Saturday, August 25, 2018
Patricia Loring commented that "To undertake to live a discerned life, to endeavor daily to be attuned to authentic movements of the Spirit leading us into greater fullness of life, is a strenuous undertaking." My life is always shifting so the balance required to live the "discerned life" she speaks of also changes. A few months ago it became clear that I needed more relaxation and "me" time so I began watching a few movies each week on my computer. Right now the weather is cooling off a bit (low 80s rather than low 90s) so it is possible, once again, to work in the garden, a peaceful distraction for me. I am also continuing with my other spiritually nourishing activities like meditation, recovery and Quaker meetings, working with people, reading and writing. Leading a discerned life is, indeed, a "strenuous undertaking" but well worth it. I find that I am always listening for possible life changes during meditation time. And never totally comfortable.
Friday, August 24, 2018
A substantial part of the incredible richness of the human experience stems from our potential internal conflicts and how we resolve those conflicts (free will). Our conflicts result from dualities like fear versus faith, temporal vs. eternal or short term vs. long-term. Within those and other dualities we have choices. The choices we make contribute to our growth and also reflect that growth. During my process I have made all sorts of choices and now choose the direction of love, faith and the eternal. As Walsch says in a comment he attributes to God "Embrace every circumstance, own every fault, share every joy, contemplate every mystery, walk in every man’s shoes, forgive every offense (including your own), heal every heart, honor every person’s truth, adore every person’s God, protect every person’s rights, preserve every person’s dignity, promote every person’s interests, provide every person’s needs, presume every person’s holiness, present every person’s greatest gifts, produce every person’s blessing, and pronounce every person’s future secure in the assured love of God."

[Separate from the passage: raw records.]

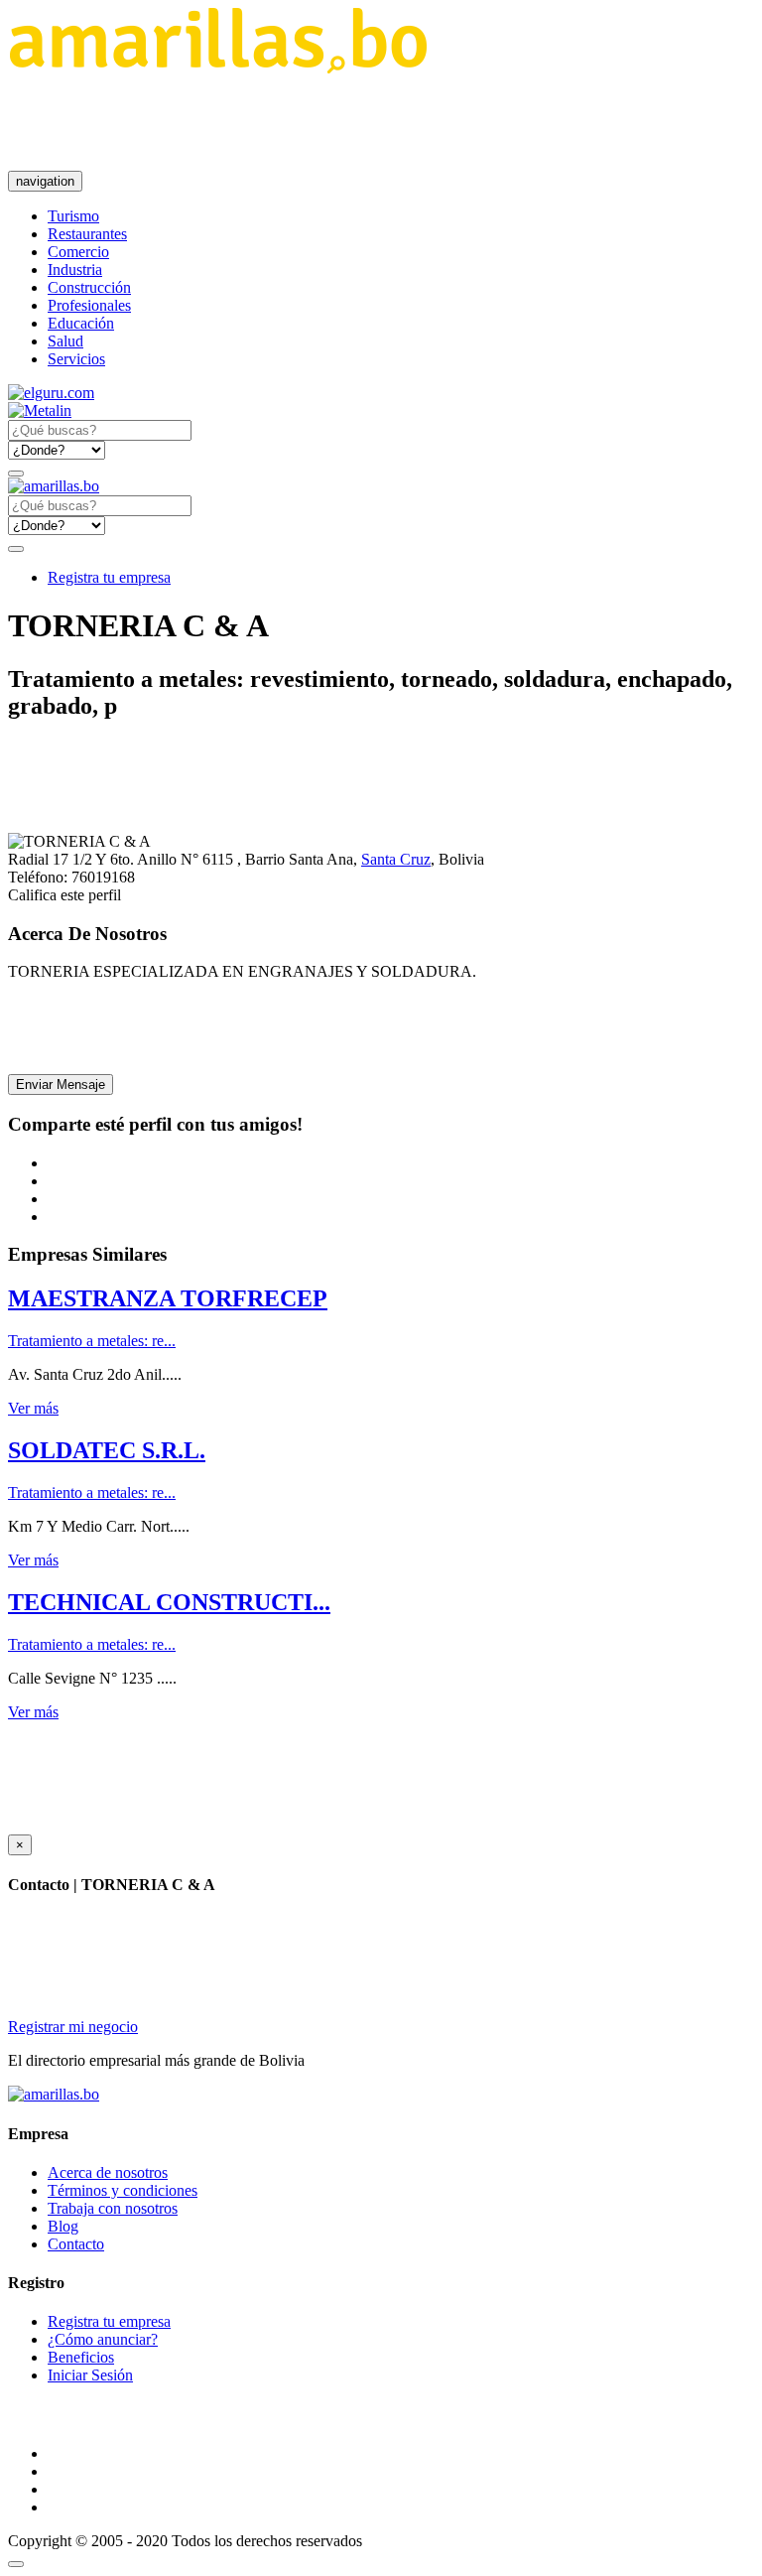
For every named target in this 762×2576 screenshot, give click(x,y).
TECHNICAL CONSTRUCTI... (169, 1602)
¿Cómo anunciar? (103, 2339)
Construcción (89, 287)
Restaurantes (87, 233)
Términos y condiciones (122, 2190)
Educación (81, 323)
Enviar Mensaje (60, 1084)
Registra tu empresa (109, 577)
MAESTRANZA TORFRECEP (167, 1298)
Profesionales (89, 305)
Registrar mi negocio (73, 2026)
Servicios (76, 358)
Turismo (73, 215)
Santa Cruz (396, 859)
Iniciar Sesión (90, 2375)
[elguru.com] (51, 392)
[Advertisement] (369, 122)
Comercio (78, 251)
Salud (65, 341)
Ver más (33, 1408)
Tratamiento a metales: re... (92, 1340)
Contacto (76, 2244)
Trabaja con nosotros (113, 2208)
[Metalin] (39, 410)
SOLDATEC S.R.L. (106, 1450)
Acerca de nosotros (108, 2172)
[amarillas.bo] (53, 2094)
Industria (75, 269)
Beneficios (81, 2357)
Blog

Wednesday, August 22, 2018
When I am wrapped up in fear I lose the Kingdom or the feeling of being surrounded by a bubble of love — not that it goes anywhere but I do. I also lose that Presence when I become to enamored with or attached to material possessions. I can and do certainly participate in earthly things, just not attempt to make them more than transitory, relatively meaningless, but pleasurable events or possessions. This sort of attitude in me makes it difficult for me to fit into this culture at times, but that’s fine. I agree with St. Augustine’s comment that "we cannot serve two masters. But a man does try to serve two masters if he seeks both the kingdom of God for the great good it is and those other temporal things."
Tuesday, August 21, 2018
That the kingdom of God, the Presence and power of unconditional Love, is both within and all around me is an astounding fact of life. I even felt it as a child, though not as acutely as I do today. As a child I also did not realize that I was part of that force, that it was within me or that I could connect with it as deeply as I do today. I find it amazing that Jesus said "The kingdom of God is not coming with signs that can be observed, nor will they say; ‘Look here it is!’ or ‘There it is!’ for the kingdom of God is within you." and yet I was always told to search for the kingdom in external things. I also always sensed that it was out of my reach not that the kingdom was all around me and I could connect with it. "Jesus also said, ‘I am the light which is before all things. It is I who am all things. From me all things came forth, and to me all things extend. Split a piece of wood, and I am there; lift up the stone, and you will find me.’"
Monday, August 20, 2018
In today’s recovery meeting our theme was that "there is a solution" to our drug and/or alcohol problem, a topic that I love and became quite emotional about. The solution is a "spiritual awakening" which is not necessarily a religious experience or one that involves a belief in God. One of the people in the meeting was an atheist and one believed in a loving, supportive pink unicorn. In my case I found a loving power I choose to call God but the fact is that it does not matter what name a person uses. I found a very powerful and practical power and have support and guidance for all aspects of life. Today I was amused by the thought of my going into a doctors office and explaining that I have done so well with my disability because I found a spiritual solution. I have done that — and will continue. In most cases they just assume I was miss-diagnosed since my outcome is impossible with that diagnosis. Sigh!
Sunday, August 19, 2018
Today was a "Charlie" day, meaning I took it easy, relaxed and did some things to pamper myself, an important part of my spiritual path. I had two sausage burritos and some oatmeal cookies for breakfast, went to a recovery meeting, had an egg sandwich for lunch, watched a movie on my computer and meditated. I did not meet with or work wit6h anyone. It was a good day of self-care. It’s important for me to realize when I need to take a break if I am to continue on my path. "Let’s be clear that "being at the spiritual game" means dedicating your whole mind, your whole body, your whole soul to the process of creating Self in the image and likeness of God. This is the process of Self realization about which Eastern mystics have written. It is the process of salvation to which much Western theology has devoted itself. This is a day-to-day, hour-to-hour, moment-to-moment act of supreme consciousness. It is a choosing and a re-choosing every instant. It is ongoing creation. Conscious creation. Creation with a purpose. It is using the tools of creation we have discussed, and using them with awareness and sublime intention.